ПРЕДЛОЖЕННЫЙ ОТРЫВОК
ПАРАДОКСЫ КОНСЕРВАТИЗМА. Консерваторы без консерватизма.


Принципы, которые были принципиальны, стали непринципиальны.

В. С. Черномырдин.

Спрос на консервативную идеологию в российском обществе велик как никогда. То одно, то другое издание посвящает этой теме свои страницы. Правда, по какой-то, одному Богу ведомой, причине цельная консервативная идеология почему-то не вытанцовывается. Те или иные принципы, казалось бы вполне соответствующие общепринятому понятию консерватизма, вдруг оказываются лежащими в основе совершенно иных, противоположных консерватизму, идеологий. Патриотизм, например, сегодня является краеугольным камнем идеологии многочисленных коммунистических партий, не стесняющихся присвоить себе монополию на него. Доходит до того, что вполне уважаемые политологи, не стесняясь, объявляют КПРФ натуральной консервативной партией. Чего коммунисты и добиваются: защитная окраска необходима им как воздух, ибо только она позволяет им выйти за пределы устойчивого крайне левого электората, который, как и в любом нормальном обществе невелик.

Но и любой из других принципов, которые обычно кладутся в основу консервативной идеологии может быть либо заимствован, и не без успеха, иными политическими силами, либо же не является на самом деле отличительной чертой консерватизма. Так, например, принцип стабильности и порядка в обществе многие считают основополагающим для консерватизма. Но вот вам противоположный пример: в 70-ые годы в Великобритании премьер-лейборист Джеймс Каллаген сделал именно лозунги "стабильности и порядка" краеугольными в избирательной компании лейбористов. Он пугал англичан революцией, которую собирается провести его соперница Маргарет Тэтчер. Исход выборов подтвердил, правда, справедливость поговорки о невозможности отмыть добела черного кобеля: Каллаген не сумел распространить свое влияние на традиционного избирателя консерваторов - мелких и средних собственников, которые отдали свои голоса Тэтчер. Чрезвычайно показательно, однако, что консерваторы выступали под лозунгами "революции", а социалисты - под лозунгами «порядка».

ПОСТАВЛЕННАЯ ЗАДАЧА A
Почему, согласно отрывку о парадоксах консерватизма, коммунистам необходима «защитная окраска»? Дайте объяснение в одном–трех предложениях.
Отрывок и записи представляют собой самостоятельные материалы, никак не связанные между собой.

Записи с текстом и расположением объектов
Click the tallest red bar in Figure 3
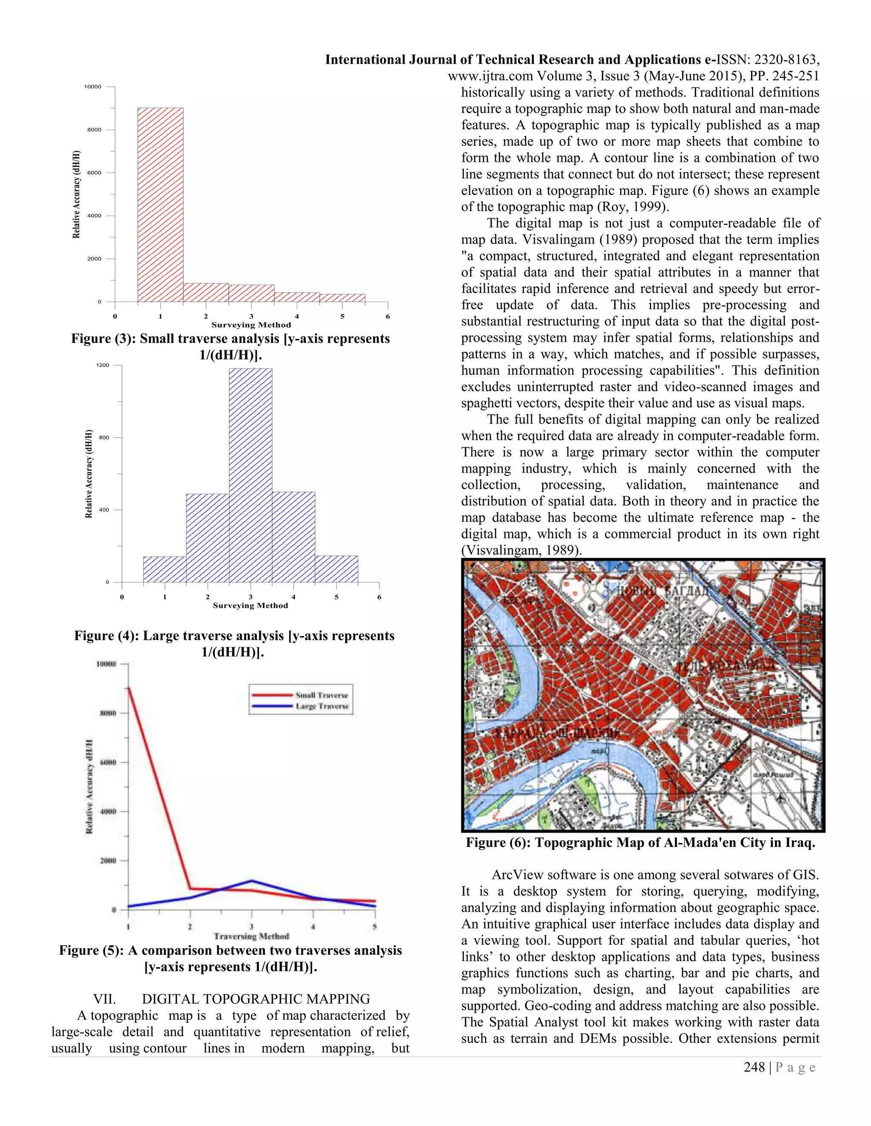160,205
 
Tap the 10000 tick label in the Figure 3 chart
93,87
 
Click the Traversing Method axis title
251,936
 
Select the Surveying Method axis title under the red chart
251,325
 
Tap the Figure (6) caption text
640,843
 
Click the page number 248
754,1067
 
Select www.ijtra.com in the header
490,76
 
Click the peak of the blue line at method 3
251,880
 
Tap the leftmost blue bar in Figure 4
164,569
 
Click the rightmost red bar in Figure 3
342,298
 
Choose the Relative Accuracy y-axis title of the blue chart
89,473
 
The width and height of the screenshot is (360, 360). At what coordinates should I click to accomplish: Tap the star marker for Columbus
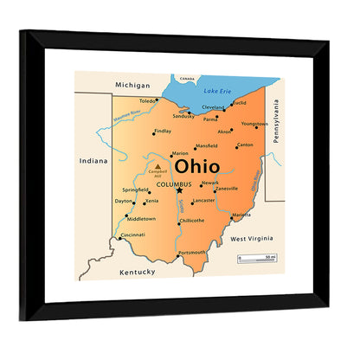click(180, 190)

ПОСТАВЛЕННАЯ ЗАДАЧА B
Выведите без изменений записи, начиная со строки, содержащей «Select the Surveying», и до самого конца записей включительно. Изображения в ответ не включайте.

ОЖИДАЕМЫЙ ОТВЕТ A
Только защитная окраска позволяет коммунистам выйти за пределы устойчивого крайне левого электората. Этот электорат, как и в любом нормальном обществе, невелик.

ОЖИДАЕМЫЙ ОТВЕТ B
Select the Surveying Method axis title under the red chart
251,325
 
Tap the Figure (6) caption text
640,843
 
Click the page number 248
754,1067
 
Select www.ijtra.com in the header
490,76
 
Click the peak of the blue line at method 3
251,880
 
Tap the leftmost blue bar in Figure 4
164,569
 
Click the rightmost red bar in Figure 3
342,298
 
Choose the Relative Accuracy y-axis title of the blue chart
89,473
 
The width and height of the screenshot is (360, 360). At what coordinates should I click to accomplish: Tap the star marker for Columbus
click(180, 190)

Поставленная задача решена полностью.